Dans l’aire d’introduction américaine, le transport par les activités humaines serait probablement rare mais pourrait représenter des sauts sur de longues distances comme passager clandestin de véhicules de transport le long de corridors ferroviaires ou routiers. Chuang et al. (2023) rappellent un cas confirmé d’une seule T. clavata transportée sur plus de 1000 km jusqu’en Oklahoma. Hoebeke et al. (2015) indiquent qu’une observation locale signalait la présence de l’espèce depuis au moins 4 ans dans une ville abritant de nombreuses entreprises transportant du fret en provenance de l’étranger et que d’autres sites se trouvaient le long d’un corridor routier. Ils notent enfin que d’autres sites de présence de l’espèce se trouvaient sous les vents dominants à une cinquantaine de kilomètres des premières observations et pouvaient correspondre à une dispersion par voie aérienne.

Un autre objectif des travaux de Nelsen et al. (2023) a été de tester plusieurs modèles de distribution des espèces à partir de l’ensemble des données d’observation disponibles sur T. clavata afin de comparer les conditions climatiques de ses aires de répartition indigène et introduite. Après avoir constaté que le climat de l’aire d’origine de T. clavata différait significativement de celui de son aire d’introduction, ils précisent que, selon les modèles de distribution utilisés, les habitats les plus appropriés en Amérique du Nord se trouvent au nord de son aire d’introduction actuelle. Une grande partie du nord-est des États-Unis et du sud du Canada serait ainsi climatiquement adaptée à T. clavata.

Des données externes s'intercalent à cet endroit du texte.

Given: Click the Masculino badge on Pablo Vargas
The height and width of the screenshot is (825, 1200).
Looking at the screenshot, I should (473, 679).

Ces prédictions, associées à la capacité de dispersion de l’espèce par “ballooning” déjà signalée, permettent aux auteurs de conclure que son expansion vers le nord va se poursuivre et que, malgré son arrivée récente, des indications existeraient sur le déclin de la biodiversité des araignées indigènes. Ils rappellent que les impacts de T. clavata sur la santé des humains et des animaux domestiques n’ont pas encore été documentés et ils estiment enfin que les impacts écologiques pourraient ne pas être aussi bénins au fur et à mesure de la progression de l’invasion (“their ecological impacts may not be similarly benign as their invasion progresses“).

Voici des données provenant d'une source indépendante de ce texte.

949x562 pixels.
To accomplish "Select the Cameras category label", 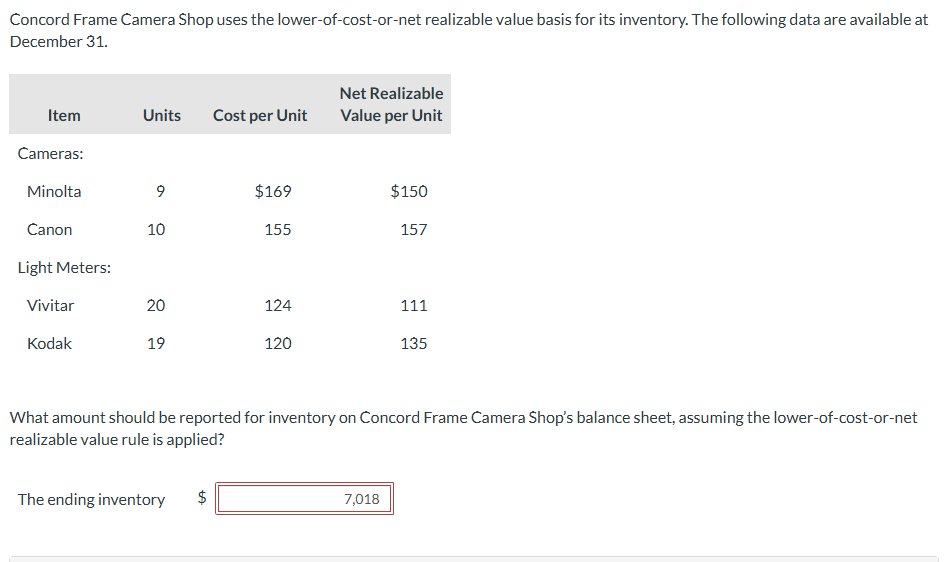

Figure 2 : Prédictions du modèle de distribution des espèces (SDM) de la répartition adaptée de Trichonephila clavata en Amérique du Nord, basées sur sa distribution native en Asie : (a) Modèle linéaire général, (b) Modèle additif général, (c) Maxent, (d) Random Forest, et (e) Prédiction moyenne des quatre modèles, calculée comme une moyenne pondérée entre les quatre modèles principaux, incluant la zone d’introduction de T. clavata en décembre 2022.

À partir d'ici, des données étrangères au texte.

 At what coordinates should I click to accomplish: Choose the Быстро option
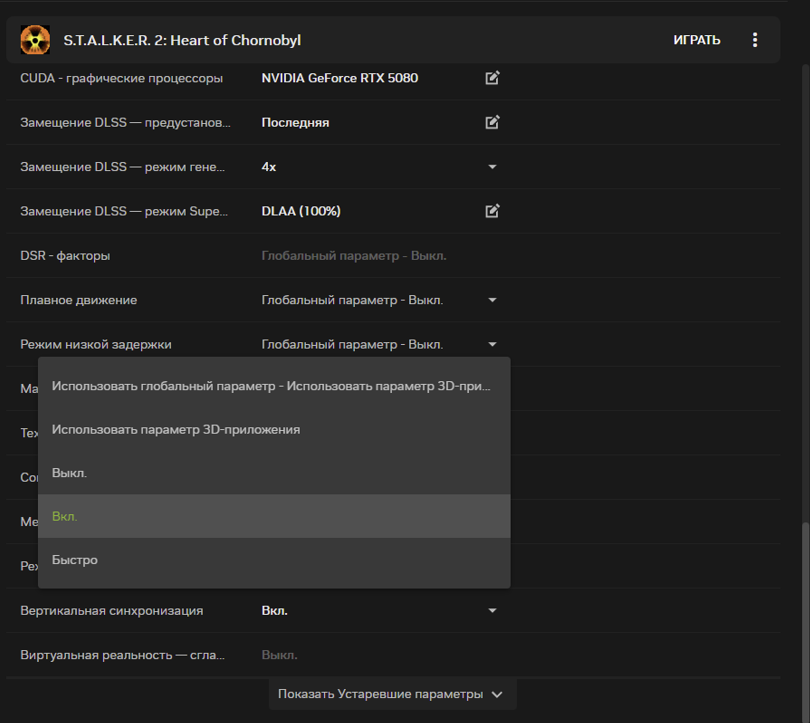[75, 560]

N.B. : si vous souhaitez en savoir un peu plus sur l’araignée Joro, voici une vidéo Six choses…” en français d’environ 6 minutes du 9 mai 2022 sur TVA Nouvelles, Canada, démystifiant les craintes grâce à l’intervention d’un chercheur de l’Insectarium de Montréal. Où vous apprendrez, entre autres informations sérieuses et documentées, une méthode de régulation assez directe de cet arachnide proposée par la journaliste, “un bon coup de pantoufle“, ce qui d’ailleurs ne doit pas être facile ni très efficace pour éliminer une araignée suspendue à une certaine hauteur… .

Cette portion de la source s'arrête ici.